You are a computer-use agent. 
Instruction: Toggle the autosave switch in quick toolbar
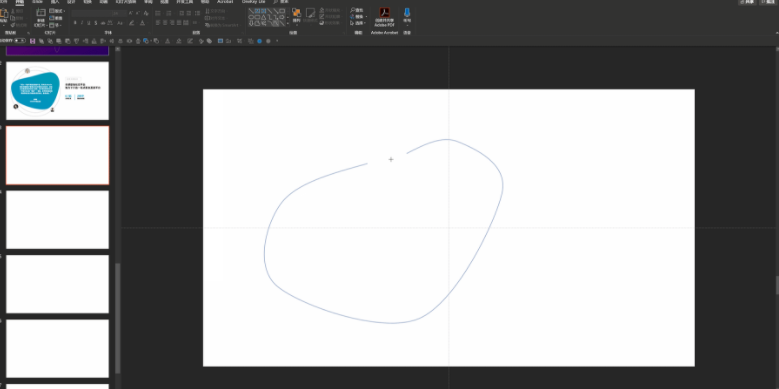point(20,41)
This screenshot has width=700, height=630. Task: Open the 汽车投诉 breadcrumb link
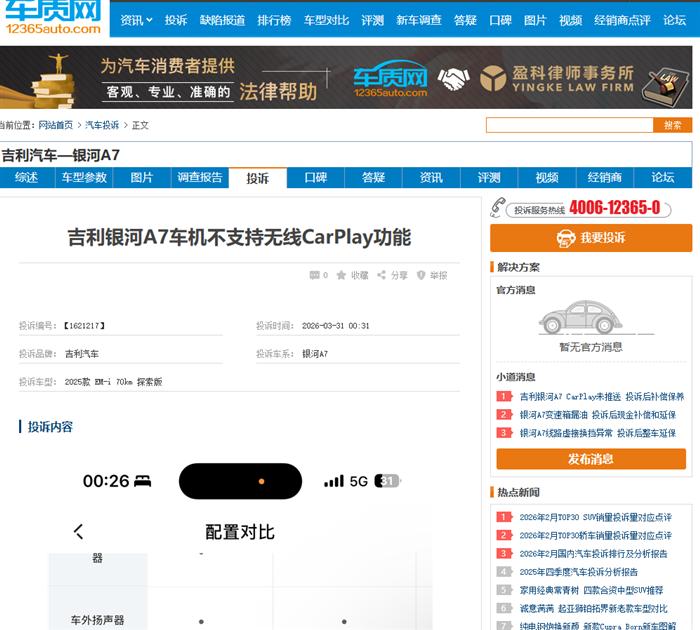point(102,125)
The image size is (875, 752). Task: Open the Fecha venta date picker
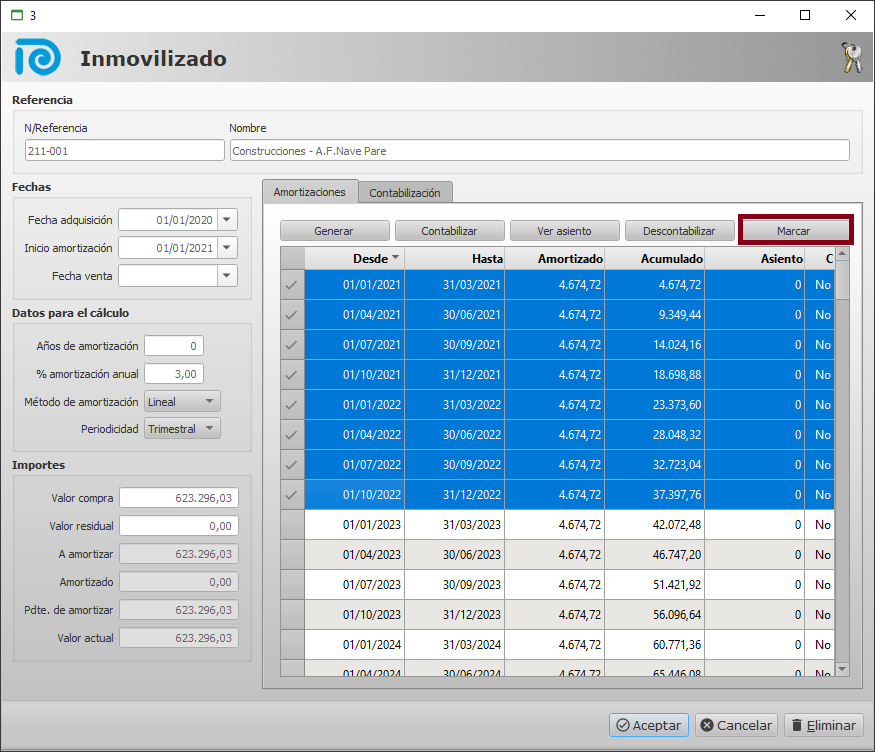[x=228, y=276]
☆ ☆ ☆ ☆ ☆ ☆ ☆
> **What is required**: Each record above should be copied character for character, with pictures dropped.

> **Written response**:
You are a computer-use agent. 
Instruction: Toggle the autosave switch in quick toolbar
point(20,41)
This screenshot has width=700, height=630. Task: Open the 汽车投诉 breadcrumb link
point(102,125)
The image size is (875, 752). Task: Open the Fecha venta date picker
[x=228, y=276]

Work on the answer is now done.